### TASK STATEMENT
Retype exactly the lines from the one holding "Click the Range Gate axis label" through the final line of the data, both included.

────────

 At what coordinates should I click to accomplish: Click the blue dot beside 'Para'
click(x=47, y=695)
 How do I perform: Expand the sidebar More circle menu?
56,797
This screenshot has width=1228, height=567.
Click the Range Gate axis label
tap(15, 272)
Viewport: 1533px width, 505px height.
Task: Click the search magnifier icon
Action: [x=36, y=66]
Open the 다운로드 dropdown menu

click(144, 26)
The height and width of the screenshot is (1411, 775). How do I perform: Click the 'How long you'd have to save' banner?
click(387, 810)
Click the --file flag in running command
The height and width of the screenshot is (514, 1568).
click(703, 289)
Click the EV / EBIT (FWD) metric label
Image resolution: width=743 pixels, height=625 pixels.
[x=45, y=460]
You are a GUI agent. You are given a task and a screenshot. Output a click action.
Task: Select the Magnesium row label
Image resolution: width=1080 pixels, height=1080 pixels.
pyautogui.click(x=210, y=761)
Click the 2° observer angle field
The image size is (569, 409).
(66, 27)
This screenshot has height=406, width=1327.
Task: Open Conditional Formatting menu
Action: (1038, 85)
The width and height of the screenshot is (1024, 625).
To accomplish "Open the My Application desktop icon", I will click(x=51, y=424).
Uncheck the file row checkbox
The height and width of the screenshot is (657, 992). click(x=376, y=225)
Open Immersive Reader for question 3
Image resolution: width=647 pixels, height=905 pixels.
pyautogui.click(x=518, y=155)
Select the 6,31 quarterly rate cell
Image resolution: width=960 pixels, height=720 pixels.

────────

### SOLUTION TO THE PROBLEM
Click the Range Gate axis label
tap(15, 272)
Viewport: 1533px width, 505px height.
Task: Click the search magnifier icon
Action: [x=36, y=66]
Open the 다운로드 dropdown menu

click(144, 26)
The height and width of the screenshot is (1411, 775). How do I perform: Click the 'How long you'd have to save' banner?
click(387, 810)
Click the --file flag in running command
The height and width of the screenshot is (514, 1568).
click(703, 289)
Click the EV / EBIT (FWD) metric label
Image resolution: width=743 pixels, height=625 pixels.
[x=45, y=460]
You are a GUI agent. You are given a task and a screenshot. Output a click action.
Task: Select the Magnesium row label
Image resolution: width=1080 pixels, height=1080 pixels.
pyautogui.click(x=210, y=761)
Click the 2° observer angle field
The image size is (569, 409).
(66, 27)
This screenshot has height=406, width=1327.
Task: Open Conditional Formatting menu
Action: (1038, 85)
The width and height of the screenshot is (1024, 625).
To accomplish "Open the My Application desktop icon", I will click(x=51, y=424).
Uncheck the file row checkbox
The height and width of the screenshot is (657, 992). click(x=376, y=225)
Open Immersive Reader for question 3
Image resolution: width=647 pixels, height=905 pixels.
pyautogui.click(x=518, y=155)
Select the 6,31 quarterly rate cell
Image resolution: width=960 pixels, height=720 pixels.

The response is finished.